--- 課題文 ---
□ □ □ □ □
2007-06-19 08:19:00 | Weblog
自分の部屋のソファの上で昼寝から目覚める。少し頭が痛い。口の横がムズムズする。指で探っていると、ちょっとしたでっぱりがある。にきびの小さいものかと思う。が、どうもそうではない。指でつまんだり、突いたりしているうちに、でっぱりの頭がだんだん顔の皮膚の外に引き出されてくる。あれっと思って、さらに引っ張る。ツーッと一本の棒のようなものが引き抜ける。目の前に持ってきて見る。鉄の針だ。三cmくらいある。こんなものが自分の顔にはいっていたとは不思議だ。どういう形で入っていたのだろうか。針の頭を指で探ったときの感じからすると、顔の皮膚に対して垂直に入っていたようだ。三cmの針が垂直に入っていたとなると、先端は頭蓋骨の中にまで届いていたことになる。しかし、痛みはまったくない。もっとないかと探ると、あちこちにちょっとしたでっぱりがある。何十個ものにきびを吹き出させた少年の顔のようだ。もう一本引き抜くと、同じような針が出てくる。しかし顔には痛みも違和感もない。別に今は気にすることはないと思って、私は再び昼寝に入った。
□ □ □ □ □
--- データ抜粋 ---
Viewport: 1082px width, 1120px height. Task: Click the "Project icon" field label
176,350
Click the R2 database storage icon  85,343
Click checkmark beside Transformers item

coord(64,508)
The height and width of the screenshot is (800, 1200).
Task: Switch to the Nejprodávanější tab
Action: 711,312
□ □ □ □ □
--- 課題 ---
課題文において、昼寝から目覚めた後に顔から最初に引き抜かれた鉄の針の長さは、どのくらいと述べられていますか。 エントリは課題文と関係がありません。

--- 解答 ---
三cmくらいです。